IBConsole - Designing a Database
When designing a database you
Design a Framework
The following steps provide a framework for designing a database:
- Collect and analyze the real-world objects that you want to model in your database. Organize the objects into entities and attributes and make a list.
- Map the entities and attributes to InterBase tables and columns.
- Determine an attribute that will uniquely identify each object.
- Develop a set of rules that govern how each table is accessed, populated, and modified.
- Establish relationships between the objects (tables and columns).
Normalize a Database
After your tables, columns, and keys are defined, look at the design as a whole and analyze it using normalization guidelines in order to find logical errors. As mentioned in the overview, normalization involves breaking down larger tables into smaller ones in order to group data together that is naturally related.
- Note: A detailed explanation of the normal forms are out of the scope of this document. There are many excellent books on the subject on the market.
When a database is designed using proper normalization methods, data related to other data does not need to be stored in more than one place–if the relationship is properly specified. The advantages of storing the data in one place are:
- The data is easier to update or delete.
- When each data item is stored in one location and accessed by reference, the possibility for error due to the existence of duplicates is reduced.
- Because the data is stored only once, the possibility for introducing inconsistent data is reduced.
In general, the normalization process includes:
When to break the rules
You should try to correct any normalization violations, or else make a conscious decision to ignore them in the interest of ease of use or performance.
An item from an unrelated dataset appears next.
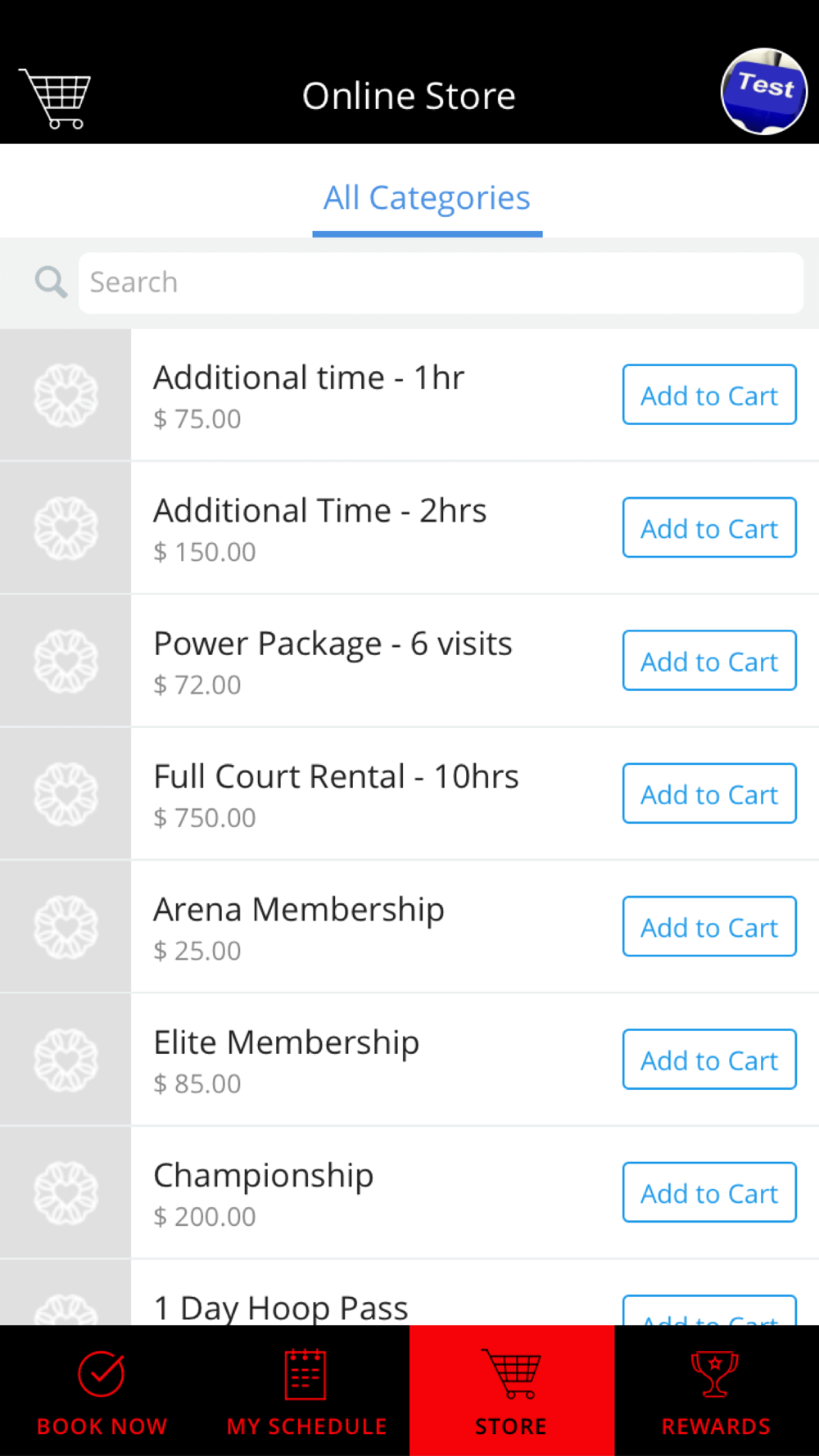Add Power Package 6 visits to cart

pos(709,661)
Just be sure that you understand the design trade-offs that you are making, and document your reasons. It may take several iterations to reach a design that is a desirable compromise between purity and reality, but this is the heart of the design process.
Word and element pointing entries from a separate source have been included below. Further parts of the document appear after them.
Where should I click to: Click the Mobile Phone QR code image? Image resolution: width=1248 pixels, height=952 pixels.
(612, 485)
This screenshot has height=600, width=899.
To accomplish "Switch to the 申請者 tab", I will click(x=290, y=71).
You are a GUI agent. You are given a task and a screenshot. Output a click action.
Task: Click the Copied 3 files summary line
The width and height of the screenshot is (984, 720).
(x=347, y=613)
For example, suppose you always want data about dependents every time you look up an employee, so you decide to include DEP1_NAME, DEP1_BIRTHDATE, and so on for DEP1 through DEP30, in the EMPLOYEE table. Generally speaking, that is terrible design, but the requirements of your application are more important than the abstract purity of your design. In this case, if you wanted to compute the average age of a given employee's dependents, you would have to explicitly add field values together, rather than asking for a simple average. If you wanted to find all employees with a dependent named "Jennifer," you would have to test 30 fields for each employee instead of one. If those are not operations that you intend to perform, then go ahead and break the rules. If the efficiency attracts you less than the simplicity, you might consider defining a view that combines records from employees with records from a separate DEPENDENTS table.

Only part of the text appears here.